- _EXERCISE INSTRUCTIONS_
The answer must be every line below that contains the string "computer".

[Stored items]

****************************************

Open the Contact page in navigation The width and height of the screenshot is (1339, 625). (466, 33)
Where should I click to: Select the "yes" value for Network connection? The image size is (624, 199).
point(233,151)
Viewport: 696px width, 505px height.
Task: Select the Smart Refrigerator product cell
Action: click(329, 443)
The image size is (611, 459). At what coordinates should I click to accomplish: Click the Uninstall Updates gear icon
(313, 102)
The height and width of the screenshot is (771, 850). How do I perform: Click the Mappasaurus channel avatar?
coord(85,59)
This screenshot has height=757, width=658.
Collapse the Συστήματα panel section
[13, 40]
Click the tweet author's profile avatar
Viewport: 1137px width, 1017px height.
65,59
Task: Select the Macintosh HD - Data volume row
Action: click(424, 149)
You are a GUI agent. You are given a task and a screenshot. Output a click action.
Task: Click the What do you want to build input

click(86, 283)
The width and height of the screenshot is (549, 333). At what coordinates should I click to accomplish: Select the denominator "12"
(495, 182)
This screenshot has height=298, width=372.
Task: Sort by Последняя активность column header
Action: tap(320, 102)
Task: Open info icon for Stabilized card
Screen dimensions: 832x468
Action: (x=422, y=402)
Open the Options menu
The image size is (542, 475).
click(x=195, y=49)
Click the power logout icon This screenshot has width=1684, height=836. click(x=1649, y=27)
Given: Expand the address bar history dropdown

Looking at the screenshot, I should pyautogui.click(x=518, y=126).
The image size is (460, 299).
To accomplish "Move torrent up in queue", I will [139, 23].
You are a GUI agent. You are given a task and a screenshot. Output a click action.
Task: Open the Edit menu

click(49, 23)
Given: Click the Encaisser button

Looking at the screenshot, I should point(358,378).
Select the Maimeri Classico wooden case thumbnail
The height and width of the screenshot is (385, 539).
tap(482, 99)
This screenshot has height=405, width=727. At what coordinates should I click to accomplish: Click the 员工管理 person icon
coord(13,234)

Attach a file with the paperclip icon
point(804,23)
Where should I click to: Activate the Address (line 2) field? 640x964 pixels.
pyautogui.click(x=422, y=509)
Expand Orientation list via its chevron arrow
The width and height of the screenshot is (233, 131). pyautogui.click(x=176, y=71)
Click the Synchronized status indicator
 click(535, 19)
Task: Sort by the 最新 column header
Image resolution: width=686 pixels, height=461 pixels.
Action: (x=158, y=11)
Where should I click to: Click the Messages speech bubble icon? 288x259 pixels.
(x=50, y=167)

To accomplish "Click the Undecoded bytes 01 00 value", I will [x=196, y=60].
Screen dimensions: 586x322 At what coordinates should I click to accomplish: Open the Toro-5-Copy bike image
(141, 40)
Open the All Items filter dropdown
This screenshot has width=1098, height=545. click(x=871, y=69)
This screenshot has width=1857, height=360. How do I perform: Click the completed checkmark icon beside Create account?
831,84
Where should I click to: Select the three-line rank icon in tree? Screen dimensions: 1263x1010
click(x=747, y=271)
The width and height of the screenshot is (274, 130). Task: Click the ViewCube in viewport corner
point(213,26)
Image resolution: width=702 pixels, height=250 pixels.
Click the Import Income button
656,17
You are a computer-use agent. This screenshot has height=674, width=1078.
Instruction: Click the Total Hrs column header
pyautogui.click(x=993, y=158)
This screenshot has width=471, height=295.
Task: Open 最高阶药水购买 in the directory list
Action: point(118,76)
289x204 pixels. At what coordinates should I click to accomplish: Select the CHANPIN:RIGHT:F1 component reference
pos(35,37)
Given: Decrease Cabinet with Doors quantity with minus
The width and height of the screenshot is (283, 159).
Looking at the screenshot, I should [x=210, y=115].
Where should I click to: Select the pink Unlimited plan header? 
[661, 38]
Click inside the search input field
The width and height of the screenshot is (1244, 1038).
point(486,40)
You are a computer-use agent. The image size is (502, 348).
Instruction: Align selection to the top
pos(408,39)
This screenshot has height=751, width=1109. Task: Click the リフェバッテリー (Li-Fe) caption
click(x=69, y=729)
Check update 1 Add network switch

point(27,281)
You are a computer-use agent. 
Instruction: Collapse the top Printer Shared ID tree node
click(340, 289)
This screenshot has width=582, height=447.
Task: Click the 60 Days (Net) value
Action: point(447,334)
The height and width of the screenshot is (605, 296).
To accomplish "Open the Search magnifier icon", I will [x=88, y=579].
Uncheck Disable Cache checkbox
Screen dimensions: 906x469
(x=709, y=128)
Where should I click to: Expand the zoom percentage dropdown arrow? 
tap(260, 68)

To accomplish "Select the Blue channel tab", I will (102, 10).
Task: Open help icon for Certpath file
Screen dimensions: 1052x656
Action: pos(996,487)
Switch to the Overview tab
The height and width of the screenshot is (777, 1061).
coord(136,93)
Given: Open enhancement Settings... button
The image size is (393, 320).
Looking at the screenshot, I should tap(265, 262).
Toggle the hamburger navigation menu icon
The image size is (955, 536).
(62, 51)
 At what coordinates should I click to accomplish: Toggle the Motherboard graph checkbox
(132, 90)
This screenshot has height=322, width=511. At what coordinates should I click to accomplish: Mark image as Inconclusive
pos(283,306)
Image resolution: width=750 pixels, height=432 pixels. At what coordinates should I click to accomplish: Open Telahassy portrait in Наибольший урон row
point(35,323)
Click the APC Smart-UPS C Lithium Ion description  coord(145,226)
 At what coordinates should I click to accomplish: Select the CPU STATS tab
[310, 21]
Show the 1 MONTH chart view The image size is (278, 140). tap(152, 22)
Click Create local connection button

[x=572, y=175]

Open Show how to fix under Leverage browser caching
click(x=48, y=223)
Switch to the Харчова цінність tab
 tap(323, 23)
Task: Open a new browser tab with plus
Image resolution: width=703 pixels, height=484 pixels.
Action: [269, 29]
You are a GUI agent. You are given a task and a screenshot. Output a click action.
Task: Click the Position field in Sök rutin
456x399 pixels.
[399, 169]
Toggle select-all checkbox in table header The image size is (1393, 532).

****************************************

- _ANSWER TO THE PROBLEM_
You are a computer-use agent. This screenshot has height=674, width=1078.
You are a computer-use agent. The image size is (502, 348).
You are a computer-use agent. 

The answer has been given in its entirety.